Dimanche 9 juin à 21 heures, après les résultats des élections européennes, le couperet est tombé. À la suite du record historiquement haut de la liste du Rassemblement national, le président de la République, Emmanuel Macron, a « décidé de redonner le choix de notre avenir parlementaire par le vote » et donc de dissoudre l'Assemblée nationale. Une première depuis 1997. Ainsi, les nouvelles élections législatives, qui se tiendront les 30 juin et 7 juillet prochains, ouvrent non seulement une nouvelle période de réserve politique pour le Gouvernement, mais ont également pour effet d'interrompre un grand nombre de travaux législatifs et parlementaires.

En clair, les négociations et modifications des projets et propositions de loi sont arrêtées « et deviennent caduques », souligne la Direction de l'information légale et administrative (Dila). Quant aux commissions d'enquête et missions d'information en cours à l'Assemblée nationale, elles sont abandonnées et « devront être recréées par la nouvelle Assemblée pour reprendre leurs travaux ». Au Sénat, certaines commissions, comme celle des affaires économiques, ont annulé leurs travaux ; tandis que d'autres, comme la commission de l'aménagement du territoire et du développement durable ou la commission d'enquête sur TotalEnergies, maintiendront leurs auditions ou réunions dans certains cas.

Du reste, la signature de nombreux textes réglementaires ainsi que le lancement de certaines consultations ou débats publics risquent d'être momentanément mis en pause et retardés, voire abandonnés en fonction du prochain gouvernement éventuel. Parmi l'ensemble des projets législatifs ou réglementaires concernés, plusieurs dizaines touchent à l'environnement.

Des avancées législatives sans avenir ?

Simplification. En premier lieu, ce mardi 11 juin, le Sénat devait voter, en première lecture, le projet de loi de simplification de la vie des entreprises (SVE) porté par le ministre de l'Économie, Bruno Le Maire. Il en avait achevé l'examen le 5 juin dernier. Ce véhicule législatif constituait le vaisseau amiral du premier plan pluriannuel de simplification, présenté par Bercy en avril dernier dans la lignée de la loi Industrie verte.
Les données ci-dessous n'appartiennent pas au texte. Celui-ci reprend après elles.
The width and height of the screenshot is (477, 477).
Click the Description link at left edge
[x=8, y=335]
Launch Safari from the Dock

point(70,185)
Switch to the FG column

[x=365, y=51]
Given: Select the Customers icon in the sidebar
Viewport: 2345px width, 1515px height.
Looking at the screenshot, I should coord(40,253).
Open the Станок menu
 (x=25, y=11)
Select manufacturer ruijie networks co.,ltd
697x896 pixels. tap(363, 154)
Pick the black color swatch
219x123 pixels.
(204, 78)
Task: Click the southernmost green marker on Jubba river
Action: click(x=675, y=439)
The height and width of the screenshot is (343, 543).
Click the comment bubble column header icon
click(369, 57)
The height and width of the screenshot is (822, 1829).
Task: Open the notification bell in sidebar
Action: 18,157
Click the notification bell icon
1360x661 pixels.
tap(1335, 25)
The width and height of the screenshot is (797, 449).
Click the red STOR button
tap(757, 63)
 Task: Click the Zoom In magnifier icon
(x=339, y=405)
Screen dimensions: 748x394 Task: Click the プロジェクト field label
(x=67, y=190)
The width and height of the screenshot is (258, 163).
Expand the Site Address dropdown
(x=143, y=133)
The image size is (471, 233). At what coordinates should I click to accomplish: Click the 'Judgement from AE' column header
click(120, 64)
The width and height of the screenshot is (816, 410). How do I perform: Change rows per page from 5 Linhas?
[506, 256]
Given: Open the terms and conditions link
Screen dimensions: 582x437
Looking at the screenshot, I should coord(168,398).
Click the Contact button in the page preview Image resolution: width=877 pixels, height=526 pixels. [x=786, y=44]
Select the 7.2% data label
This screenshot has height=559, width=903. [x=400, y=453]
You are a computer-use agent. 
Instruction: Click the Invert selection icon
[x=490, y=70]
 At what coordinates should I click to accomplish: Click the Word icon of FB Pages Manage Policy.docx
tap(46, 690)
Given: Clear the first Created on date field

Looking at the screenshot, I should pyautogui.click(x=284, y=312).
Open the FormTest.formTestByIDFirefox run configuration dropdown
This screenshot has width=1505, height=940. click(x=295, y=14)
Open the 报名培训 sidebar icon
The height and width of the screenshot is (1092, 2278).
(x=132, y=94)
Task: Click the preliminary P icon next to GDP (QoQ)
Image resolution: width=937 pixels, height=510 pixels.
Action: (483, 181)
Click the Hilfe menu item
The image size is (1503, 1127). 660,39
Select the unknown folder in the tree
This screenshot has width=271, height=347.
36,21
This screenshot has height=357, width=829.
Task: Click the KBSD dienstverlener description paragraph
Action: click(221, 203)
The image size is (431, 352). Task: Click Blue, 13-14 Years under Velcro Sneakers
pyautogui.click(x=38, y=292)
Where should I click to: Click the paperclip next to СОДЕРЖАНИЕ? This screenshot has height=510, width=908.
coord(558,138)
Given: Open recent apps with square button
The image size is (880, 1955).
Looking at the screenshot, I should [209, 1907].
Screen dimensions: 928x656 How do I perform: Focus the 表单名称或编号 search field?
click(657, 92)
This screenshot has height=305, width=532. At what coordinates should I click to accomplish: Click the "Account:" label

Par ailleurs, toujours sur le plan de l'assouplissement administratif, une proposition de loi portée par le sénateur centriste Jean-Michel Arnaud, visant à revenir sur les compétences eau et assainissement des communes, reste entre les mains du Sénat. De même pour le projet de loi ratifiant l'ordonnance de décembre dernier pour transposer la nouvelle directive européenne sur le reporting de la durabilité des entreprises (CSRD) – ce qui, au passage, ne devrait pas simplifier la tâche de ces dernières.

Agriculture. Suspendus aussi, les travaux sur le projet de loi de souveraineté en matière agricole. Le texte, tout juste adopté en première lecture par l'Assemblée nationale, devait être examiné en commission au Sénat dès cette semaine. « Une nouvelle fois, les décisions politiques vis-à-vis de l'agriculture française risquent de ne pas être tenues », déplore la Fédération nationale des syndicats d'exploitants agricoles (FNSEA), qui appelle tous les partis politiques à mettre dans leur feuille de route le sujet du revenu agricole et des simplifications. « Les agriculteurs sont à bout de patience, ils ne supportent plus que les engagements ne soient pas tenus et exigent que le résultat des négociations engagées grâce aux mobilisations soit mis en œuvre dans la prochaine mandature. »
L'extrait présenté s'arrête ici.